#### THE EXERCISE
Starting at the line containing "Screen dimensions: 1024x545" and ending at the last of the items, write those lines out again with every "Image resolution" changed to "Screen resolution" and nothing else altered.

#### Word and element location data
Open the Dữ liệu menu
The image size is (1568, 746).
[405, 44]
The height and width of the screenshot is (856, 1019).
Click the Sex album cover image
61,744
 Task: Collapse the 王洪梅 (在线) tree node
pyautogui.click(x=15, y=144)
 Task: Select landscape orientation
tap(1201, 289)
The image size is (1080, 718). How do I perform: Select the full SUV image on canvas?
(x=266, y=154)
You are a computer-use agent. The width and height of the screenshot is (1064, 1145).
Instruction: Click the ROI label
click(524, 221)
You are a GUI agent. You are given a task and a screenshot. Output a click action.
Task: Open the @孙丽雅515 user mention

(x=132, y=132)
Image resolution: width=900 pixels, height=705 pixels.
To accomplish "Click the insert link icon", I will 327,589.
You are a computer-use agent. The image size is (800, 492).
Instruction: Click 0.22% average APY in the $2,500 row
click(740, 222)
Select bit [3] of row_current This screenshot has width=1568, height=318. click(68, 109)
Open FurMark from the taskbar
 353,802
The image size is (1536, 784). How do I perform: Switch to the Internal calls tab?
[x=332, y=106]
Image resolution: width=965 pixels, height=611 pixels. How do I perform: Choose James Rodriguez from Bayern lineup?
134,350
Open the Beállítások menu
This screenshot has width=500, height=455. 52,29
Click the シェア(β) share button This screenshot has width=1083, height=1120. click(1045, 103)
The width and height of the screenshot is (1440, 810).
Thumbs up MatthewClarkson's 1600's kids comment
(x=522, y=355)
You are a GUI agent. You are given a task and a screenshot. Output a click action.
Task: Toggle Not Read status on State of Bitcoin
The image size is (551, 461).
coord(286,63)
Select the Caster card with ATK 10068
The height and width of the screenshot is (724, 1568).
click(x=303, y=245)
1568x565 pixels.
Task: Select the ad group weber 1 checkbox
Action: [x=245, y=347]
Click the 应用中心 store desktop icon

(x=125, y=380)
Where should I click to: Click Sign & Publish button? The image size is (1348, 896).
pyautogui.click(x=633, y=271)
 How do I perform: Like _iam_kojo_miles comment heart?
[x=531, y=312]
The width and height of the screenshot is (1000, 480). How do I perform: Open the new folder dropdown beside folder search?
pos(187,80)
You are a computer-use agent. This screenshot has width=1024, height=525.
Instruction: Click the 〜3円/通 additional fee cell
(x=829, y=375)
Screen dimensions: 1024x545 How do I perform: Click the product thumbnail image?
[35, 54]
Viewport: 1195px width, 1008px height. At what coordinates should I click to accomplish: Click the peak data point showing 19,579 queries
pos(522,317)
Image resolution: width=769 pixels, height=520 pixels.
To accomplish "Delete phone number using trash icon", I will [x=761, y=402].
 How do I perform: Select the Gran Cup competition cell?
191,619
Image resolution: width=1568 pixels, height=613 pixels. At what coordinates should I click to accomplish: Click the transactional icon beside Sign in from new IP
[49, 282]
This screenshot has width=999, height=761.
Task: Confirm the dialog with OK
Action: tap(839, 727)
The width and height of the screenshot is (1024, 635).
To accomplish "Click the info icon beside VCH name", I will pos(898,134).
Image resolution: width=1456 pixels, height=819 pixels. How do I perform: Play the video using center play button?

#### OUTPUT BELOW
Screen dimensions: 1024x545 How do I perform: Click the product thumbnail image?
[35, 54]
Viewport: 1195px width, 1008px height. At what coordinates should I click to accomplish: Click the peak data point showing 19,579 queries
pos(522,317)
Screen resolution: width=769 pixels, height=520 pixels.
To accomplish "Delete phone number using trash icon", I will [x=761, y=402].
 How do I perform: Select the Gran Cup competition cell?
191,619
Screen resolution: width=1568 pixels, height=613 pixels. At what coordinates should I click to accomplish: Click the transactional icon beside Sign in from new IP
[49, 282]
This screenshot has width=999, height=761.
Task: Confirm the dialog with OK
Action: tap(839, 727)
The width and height of the screenshot is (1024, 635).
To accomplish "Click the info icon beside VCH name", I will pos(898,134).
Screen resolution: width=1456 pixels, height=819 pixels. How do I perform: Play the video using center play button?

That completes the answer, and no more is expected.